Con la mayor discreción posible, llevo a Brenda hasta el sótano del casino. Un crupier monta guardia ante la cámara fría. Nos damos el pésame por lo de Fiso, y deja entrar a la médica entre jamones colgados y cajas de bebida.

—Vuelvo a mi puesto —me dice con tanta pesadumbre como firmeza—. Te quería mucho, ¿sabes? Todo el personal está de acuerdo con tu madre, por una vez: es un accidente de trabajo. Su memoria debe respetarse, aunque no la tuviese.

Miro, de lejos, a mi viejo compa tendido sobre un congelador. Ha caído de cabeza desde el tejado, y sólo se lo reconoce ya por su traje. Se me ocurre entonces una idea del todo mochales. Pero creo que es la única solución.

—Eres tan retorcido como ingenuo —me dice Pictone en la bolsa de Brenda, cuando ella sale de la cámara fría—. Eso no funcionará nunca.

Le respondo que no hay otra alternativa: las exploraciones submarinas van a reanudarse, puesto que la tempestad ha terminado. Es preciso que la policía abandone la búsqueda.

—¿Cuál es tu idea? —me pregunta Brenda con desconfianza.

Le explico que Fiso era casi tan viejo como el profesor Pictone, con la misma talla y no más cabello: puede hacerse.

—Aguarda, ¿quieres tomarles el pelo a la policía y al gobierno soltándoles un cadáver equivocado? ¡Pero estás como una cabra!

—Advierte que la idea no es tan boba como podría parecer —reflexiona el oso en su bolsa-canguro—. Seis minutos después de la muerte, el chip deja de emitir el código de identificación. Si los deschipadores no se han molestado al recibir la señal del fallecimiento de tu Fiso, es porque su potencial energético nada tiene de excitante. Aguardan a que les llamen para facturar el desplazamiento…

—¡Lo compararán on el ADN, Thomas! ¿Y qué relación hay entre el chip de un fisonomista con alzheimer y el de un genio de la ciencia?
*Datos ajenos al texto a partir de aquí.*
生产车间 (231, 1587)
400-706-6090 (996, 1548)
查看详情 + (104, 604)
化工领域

—Precisamente —prosigue el genio—. Tanto él como yo estamos cerca de los 0 yod. Soy un objetor de azar, siempre me he negado a tocar las máquinas tragaperras, y él tenía el juego prohibido, como fisonomista. En el nivel energético, el yod-metro puede perfectamente confundir nuestros dos chips: ni la inteligencia ni la concentración se reciclan en fuente de energía, sólo el deseo de ganancia. La codicia, la rabia y el júbilo de vencer, la potencia del ego… No, sería preciso que mi viuda identificara el cuerpo. Eso evitaría el análisis de ADN. Pero, entonces, tenemos un problema.

—Thomas —suelta el crupier en la escalera—, tu madre te llama para la grabación.

Subimos. Me dejo maquillar, peinar, instruir por unos ayudantes que me dicen lo que debo decir, de qué manera y en cuánto tiempo.

—Y sé natural, sobre todo. Espontáneo.

En dos tomas, tienen lo que desean. Explico a la cámara que estoy orgulloso de mi madre, que tengo suerte de ser educado por una psicóloga que se esfuerza tanto por la moral de sus ganadores como por la de su hijo: gracias a ella soy equilibrado, trabajador, me siento bien en mi piel, y agradezco al casino que la hace tan feliz por dedicarse al oficio más útil del mundo.

—Hasta esta noche, querido —dice mi madre al acompañarnos—. Estoy orgullosa de ti, yo también. Regresaré en cuanto sea posible, sigue los consejos dietéticos de la doctora Logan: sobre todo no tienes que recuperar ni un solo gramo, estás muy guapo así. El señor Burle me ha llenado de cumplidos. A él le debemos este milagro.

Tras una ojeada a ese pincel de la Moralidad, que parece aguardar su recompensa, retiene a Brenda en el umbral de la sala de juegos. Le pregunta con una discreta angustia:

—¿Y… lo de nuestro problema?

—Nos encargamos de ello —responde Brenda.